Results: We observed up-regulation of 6 gene fragments in decidualized endometrium after 4 hours of coculture with choriocarcinoma-derived trophoblast BeWo cells, but only 1 gene fragment was up-regulated after 24 hours of exposure. Conversely, 2 fragments were down-regulated in decidualized stroma that was exposed to BeWo for 4 hours and 2 fragments were underexpressed after the 24-hour exposure. In the parallel experiment stromal cells that failed to secrete prolactin did not elicit the same regulation of expression. The nondecidualized endometrium overexpressed 1 gene fragment after 4 hours of BeWo exposure and overexpressed 4 gene fragments after exposure to BeWo for 24 hours. Underexpression of gene products also occurred with the nondecidualized endometrium, and we observed 2 fragments and 1 fragment to be underexpressed after 4 and 24 hours of BeWo exposure, respectively.
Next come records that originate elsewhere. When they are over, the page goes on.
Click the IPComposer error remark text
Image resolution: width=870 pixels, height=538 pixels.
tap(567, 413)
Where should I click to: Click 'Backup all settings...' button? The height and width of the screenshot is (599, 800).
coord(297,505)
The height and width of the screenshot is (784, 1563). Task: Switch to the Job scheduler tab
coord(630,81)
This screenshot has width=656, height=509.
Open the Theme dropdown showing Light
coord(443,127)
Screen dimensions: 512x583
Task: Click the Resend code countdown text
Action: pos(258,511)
To date, 3 of the candidate differential display fragments from these experiments have been cloned and sequenced. An up-regulated fragment (C6225J4EB-1) was 99% identical (167/168 sequences) to a reported nonredundant expressed sequence tags isolated from muscle, brain, ovary, testis, liver, and pregnant uterus tissues. A second up-regulated fragment (C4375J4EB-1) matched 100% identity (117/117) with a reported gene fragment in the expressed sequence tags database of GenBank that was derived from fetal heart and pregnant uterus. Additional characterization of these expressed sequence tags has not been reported. The third up-regulated fragment (C4250J24EB-2) was 100% identical (265/265) to human reduced nicotinamide adenine dinucleotide dehydrogenase III in the nonredundant gene database of GenBank.
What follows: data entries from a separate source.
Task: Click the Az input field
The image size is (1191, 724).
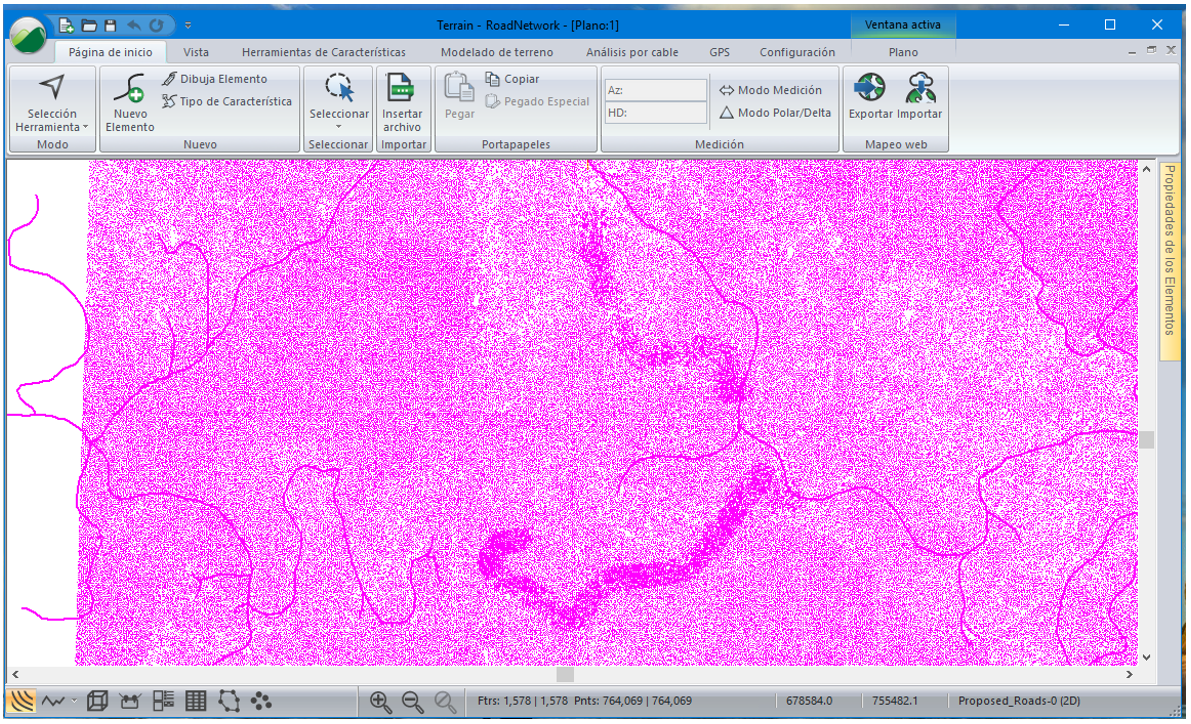Action: click(x=656, y=90)
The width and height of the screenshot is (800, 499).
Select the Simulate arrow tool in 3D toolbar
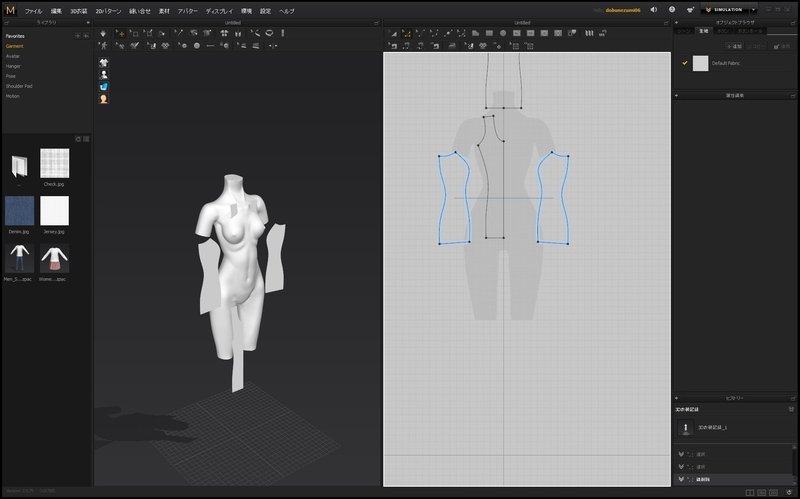[x=104, y=33]
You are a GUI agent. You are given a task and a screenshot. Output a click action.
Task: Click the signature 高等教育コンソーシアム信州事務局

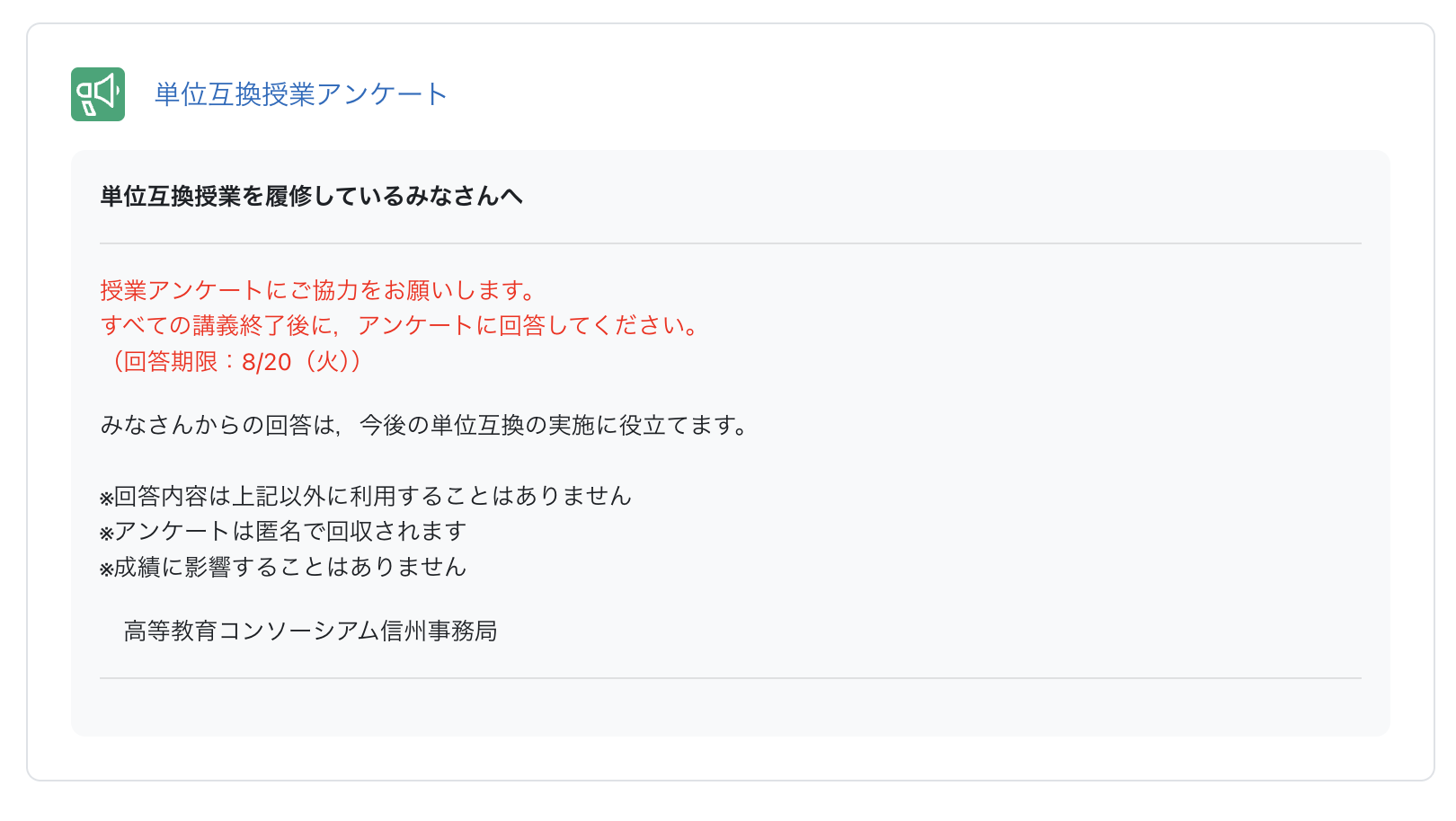pyautogui.click(x=311, y=631)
Conclusion: This report demonstrates the potential usefulness that endometrial-trophoblast coculture and differential display can offer for the molecular analysis of implantation phenomena. We have recognized both overexpression and underexpression of interesting gene fragments during the early phases of endometrial responses to paracrine regulators derived from BeWo trophoblast cells. These responses appear to be specific to the degree of endometrial transformation (decidualization) before challenge by the trophoblast and to the duration of the BeWo exposure. Sequence data identified 1 gene with an unidentified function, another gene with a known function, and a fragment not previously recognized. We submit that our model of endometrial-trophoblast coculture offers a novel tool to test cellular responses during implantation, and differential display represents a sensitive technique that can identify many of the important elements of genomic signaling during nidation.